Member of the Tennessee Senate from the 9th district
- In office January 10, 1995 – January 9, 2007
- Preceded by: Charles Patten
- Succeeded by: Dewayne Bunch

Personal details
- Born: November 9, 1962 (age 63)
- Party: Republican
- Spouse: Bridget Miller (div. 2006)
- Children: 3
- Education: University of Tennessee (BA) Winston College of Law (JD)

= Jeff Miller (Tennessee politician) =

American politician

Jeffrey Andrew Miller (born November 9, 1962) is an attorney and politician from Cleveland, Tennessee. From 1994 until 2006, Miller was a Republican member of the Tennessee Senate.

==Biography==
Miller received a Bachelor of Arts degree from the University of Tennessee in 1985, and in 1987 graduated from the University of Tennessee College of Law. He received his law license in 1988.

As a State Senator, Miller was a strong opponent of a state income tax. He also led efforts to put a constitutional amendment on the ballot to ban same-sex marriage. This took place around the same time Miller failed to uphold the sanctity of his own marriage, carrying on extra-marital affairs with his then-legislative research assistant, Jessa Fahey. He was instrumental in the imposition of the state lottery, ensuring that all money collected was directed to education, and passed the "sales tax holiday", providing Tennesseans with a weekend during which they can buy clothing, school supplies, and qualifying computers without paying sales tax.

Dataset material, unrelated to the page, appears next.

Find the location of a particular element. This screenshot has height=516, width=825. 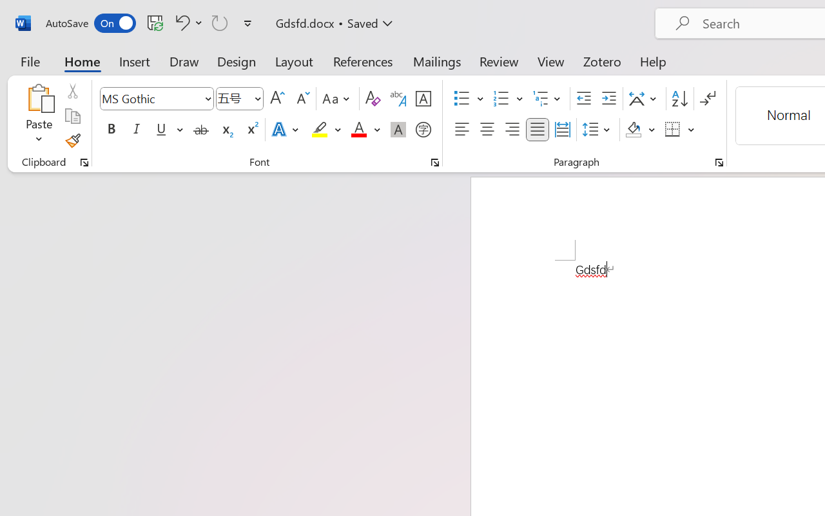

'Asian Layout' is located at coordinates (645, 99).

Miller has served a total of three terms in the state senate; he previously announced his intention to retire after the end of his second term in 2002 but subsequently reconsidered and was again re-elected. In February 2006 Miller announced that he would not seek a fourth term.

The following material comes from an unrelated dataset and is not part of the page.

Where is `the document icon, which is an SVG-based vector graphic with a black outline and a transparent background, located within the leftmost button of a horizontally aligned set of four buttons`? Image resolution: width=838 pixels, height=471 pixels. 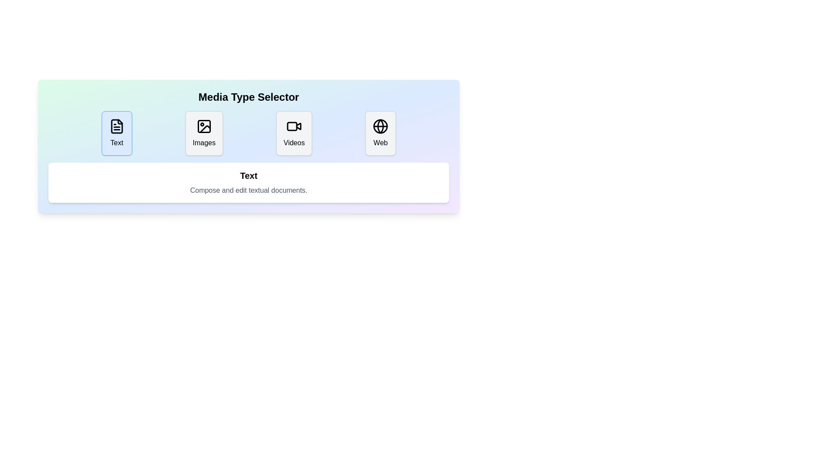 the document icon, which is an SVG-based vector graphic with a black outline and a transparent background, located within the leftmost button of a horizontally aligned set of four buttons is located at coordinates (116, 126).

In January 2009, the Tennessee Bureau of Investigation raided his Cleveland law office, alleging Miller may have over-billed the Bradley County while he served as the delinquent tax attorney. Miller was arraigned in May 2009 on misconduct and conspiracy charges. At trial, the judge dismissed two of the three charges before the defense put on any proof. When the state rested, the defense opted not to move forward and the jury found Miller not guilty of the last charge.

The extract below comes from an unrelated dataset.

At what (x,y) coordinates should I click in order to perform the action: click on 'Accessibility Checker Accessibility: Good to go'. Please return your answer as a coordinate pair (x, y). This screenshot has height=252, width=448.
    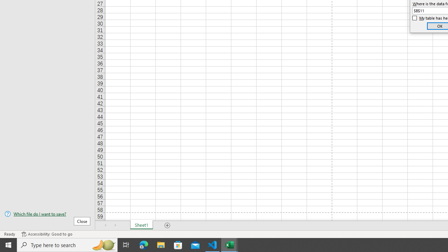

Miller now practices law full-time in Cleveland, Tennessee.

=== 2024 candidacy for district attorney ===
In 2023, Miller announced his candidacy for district attorney, for Tennessee's 10th Judicial District, which encompasses Bradley, Polk, Monroe, and McMinn counties. This after the incumbent, Steve Crump, resigned to become the executive director of the Tennessee State District Attorney's Conference.